A groundbreaking study published in JCO introduces novel prognostic models leveraging transcriptomic signatures of the tumor microenvironment (TME) and cell cycle to enhance risk stratification in stage III colon cancer. Using data from the PETACC-8 and IDEA-France trials, researchers identified key markers, including T-cell and macrophage M2 signatures, CXCL13 expression, and an Oncotype-like recurrence score.
Professor Thierry André played a crucial role in this study by contributing to the provision of patient data, data analysis and interpretation, and manuscript development. His involvement was instrumental in validating these prognostic models and ensuring their clinical relevance.

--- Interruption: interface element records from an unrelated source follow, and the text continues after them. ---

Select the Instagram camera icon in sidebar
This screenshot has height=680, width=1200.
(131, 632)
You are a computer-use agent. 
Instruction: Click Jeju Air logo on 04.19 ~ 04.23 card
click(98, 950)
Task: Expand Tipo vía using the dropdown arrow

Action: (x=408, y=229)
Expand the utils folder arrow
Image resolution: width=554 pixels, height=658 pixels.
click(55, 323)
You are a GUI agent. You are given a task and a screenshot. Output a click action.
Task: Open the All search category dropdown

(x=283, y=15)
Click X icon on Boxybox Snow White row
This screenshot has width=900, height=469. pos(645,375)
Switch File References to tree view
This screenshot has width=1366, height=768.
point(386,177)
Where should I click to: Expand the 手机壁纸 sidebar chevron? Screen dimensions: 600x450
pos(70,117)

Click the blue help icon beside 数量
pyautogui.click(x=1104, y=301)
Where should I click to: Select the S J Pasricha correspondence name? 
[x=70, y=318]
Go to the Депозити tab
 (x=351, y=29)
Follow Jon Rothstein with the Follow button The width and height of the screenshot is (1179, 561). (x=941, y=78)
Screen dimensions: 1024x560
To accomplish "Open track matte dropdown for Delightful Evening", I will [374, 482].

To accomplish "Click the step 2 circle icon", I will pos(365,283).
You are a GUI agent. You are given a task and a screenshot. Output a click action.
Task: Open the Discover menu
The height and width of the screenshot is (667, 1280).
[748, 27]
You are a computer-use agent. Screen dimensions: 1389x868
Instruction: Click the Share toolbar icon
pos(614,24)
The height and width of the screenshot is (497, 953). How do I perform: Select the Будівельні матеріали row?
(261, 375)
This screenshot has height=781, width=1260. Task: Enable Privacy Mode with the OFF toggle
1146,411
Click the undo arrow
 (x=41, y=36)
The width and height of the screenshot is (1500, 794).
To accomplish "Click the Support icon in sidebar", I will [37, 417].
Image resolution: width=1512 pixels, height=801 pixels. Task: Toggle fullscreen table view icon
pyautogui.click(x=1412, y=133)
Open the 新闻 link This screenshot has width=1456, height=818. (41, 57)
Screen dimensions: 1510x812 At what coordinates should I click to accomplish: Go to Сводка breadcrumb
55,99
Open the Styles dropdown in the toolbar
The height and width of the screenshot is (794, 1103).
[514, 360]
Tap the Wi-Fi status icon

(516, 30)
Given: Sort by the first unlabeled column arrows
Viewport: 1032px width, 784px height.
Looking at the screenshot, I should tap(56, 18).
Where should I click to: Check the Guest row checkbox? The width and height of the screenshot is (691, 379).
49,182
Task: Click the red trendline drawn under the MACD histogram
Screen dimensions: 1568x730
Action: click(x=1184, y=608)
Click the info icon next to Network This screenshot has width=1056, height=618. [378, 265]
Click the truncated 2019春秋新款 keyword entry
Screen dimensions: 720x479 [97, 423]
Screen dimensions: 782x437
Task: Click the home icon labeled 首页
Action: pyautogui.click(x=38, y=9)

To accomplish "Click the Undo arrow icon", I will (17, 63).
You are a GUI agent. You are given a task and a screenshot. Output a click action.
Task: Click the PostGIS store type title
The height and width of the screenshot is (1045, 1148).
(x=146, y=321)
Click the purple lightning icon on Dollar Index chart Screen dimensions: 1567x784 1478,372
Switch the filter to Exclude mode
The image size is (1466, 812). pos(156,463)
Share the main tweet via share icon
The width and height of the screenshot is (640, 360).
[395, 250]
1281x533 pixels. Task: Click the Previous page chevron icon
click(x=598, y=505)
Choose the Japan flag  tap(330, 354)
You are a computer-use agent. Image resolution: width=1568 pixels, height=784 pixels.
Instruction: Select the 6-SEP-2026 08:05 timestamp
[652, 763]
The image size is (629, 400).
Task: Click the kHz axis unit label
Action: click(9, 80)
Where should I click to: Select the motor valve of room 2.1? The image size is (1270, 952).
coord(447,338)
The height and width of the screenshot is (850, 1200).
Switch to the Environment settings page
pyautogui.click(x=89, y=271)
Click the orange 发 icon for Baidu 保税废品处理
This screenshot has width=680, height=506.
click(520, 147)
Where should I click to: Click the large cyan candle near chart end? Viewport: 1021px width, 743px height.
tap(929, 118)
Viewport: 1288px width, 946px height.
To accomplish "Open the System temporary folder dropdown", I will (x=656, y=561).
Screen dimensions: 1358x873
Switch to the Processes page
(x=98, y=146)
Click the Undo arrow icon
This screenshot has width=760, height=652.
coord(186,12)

The study found that high Oncotype-like and M2 scores, along with low CXCL13 expression and T-cell scores, were associated with shorter time to recurrence (TTR). The Immune Proliferative Stromal (IPS) score, developed using these transcriptomic markers, significantly improved prognostic accuracy. In the IDEA-France cohort, the three-year recurrence-free survival ranged from 56% in high-risk patients to 89% in low-risk patients, demonstrating the relevance of these models in guiding personalized treatment strategies.
This research advances risk stratification in colon cancer, with future studies expected to integrate these models with circulating tumor DNA (ctDNA) to further refine recurrence predictions.